EXERCISE 1: List every property that the passage on archetypes and the imaginal world says the imaginal world possesses.
EXERCISE 2:
Please answer these from the passage on archetypes and the imaginal world:
(a) Who first used the term mundus imaginalis?
(b) What name do Islamic theosophers give the imaginal world?
(c) What do Jungians call the domain of archetypal figures?
EXERCISE 3: Carry on the passage on archetypes and the imaginal world from its final sentence.

Archetypes express themselves through the individual psyche and its deeper processes, but they do not originate in the human brain and are not its products. They are superordinate to the individual psyche and function as its governing principles. In holotropic states the archetypal world can be directly experienced in a way that is as convincing and authentic as the material world appears to be, or more so. To distinguish transpersonal experiences involving archetypal figures and domains from imaginary products of individual fantasy, Jungians refer to this domain as imaginal.

French scholar, philosopher, and mystic, Henri Corbin, who first used the term mundus imaginalis, was inspired in this regard by his study of Islamic mystical literature (Corbin 2000). ). Islamic theosophers call the imaginal world, where everything existing in the sensory world has its analogue, ‘alam a mithal,’ or the “eighth climate,” to distinguish it from the “seven climates,” regions of traditional Islamic geography. The imaginal world possesses extension and dimensions, forms and colors, but these are not perceptible to our senses as they would be if they were properties of physical objects. However, this realm is in every respect as fully ontologically real and susceptible to consensual validation by other people as the material world perceived by our sensory organs.

DATA:
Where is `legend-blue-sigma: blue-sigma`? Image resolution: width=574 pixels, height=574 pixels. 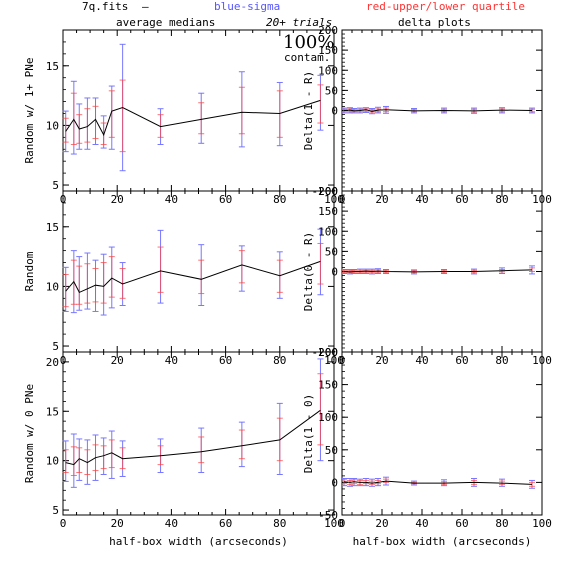 legend-blue-sigma: blue-sigma is located at coordinates (247, 6).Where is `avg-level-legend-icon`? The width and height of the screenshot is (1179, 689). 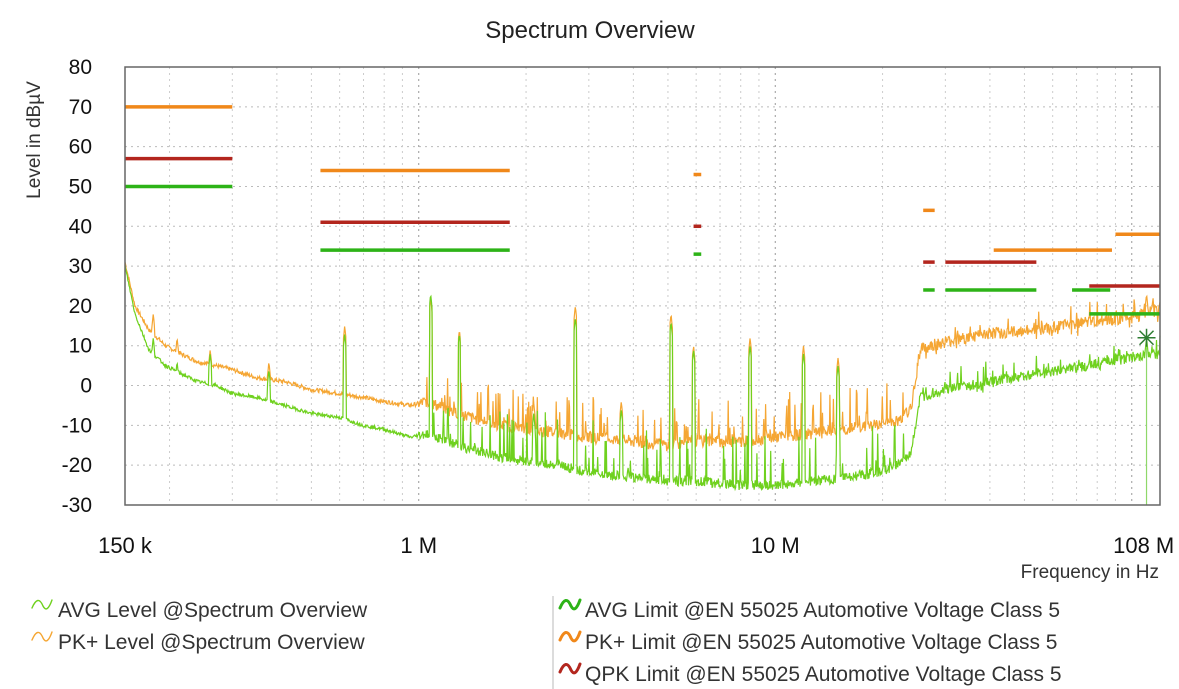
avg-level-legend-icon is located at coordinates (42, 604).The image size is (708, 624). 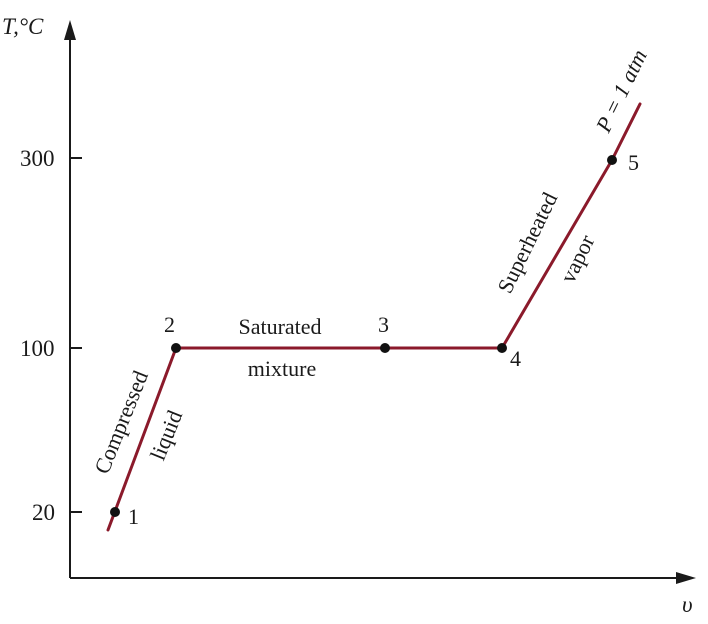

WRITTEN ANSWER 1: extension, dimensions, forms, colors

WRITTEN ANSWER 2:
(a) Henri Corbin
(b) ‘alam a mithal,’ or the “eighth climate”
(c) imaginal

WRITTEN ANSWER 3:
Archetypes are timeless essences, cosmic ordering principles, which can also manifest as mythic personifications, or specific deities of various cultures. The figures of Maya mythology – Hunahpu, Xbalanque, their father One Hunahpu, Seven Macaw, Quetzalcoatl (Kukulcan), and others - like those of any other culture are thus ontologically real and can be directly apprehended by individuals experiencing holotropic states. As John Major Jenkins pointed out, Giorgio de Santillana and Hertha von Dechend contributed to the understanding of archetypes another important dimension that is relevant for the problem of the Mayan prophecy. They described in their book Hamlet’s Mill the deep connection that exists between myth and astronomical processes (de Santillana and Dechend 1969).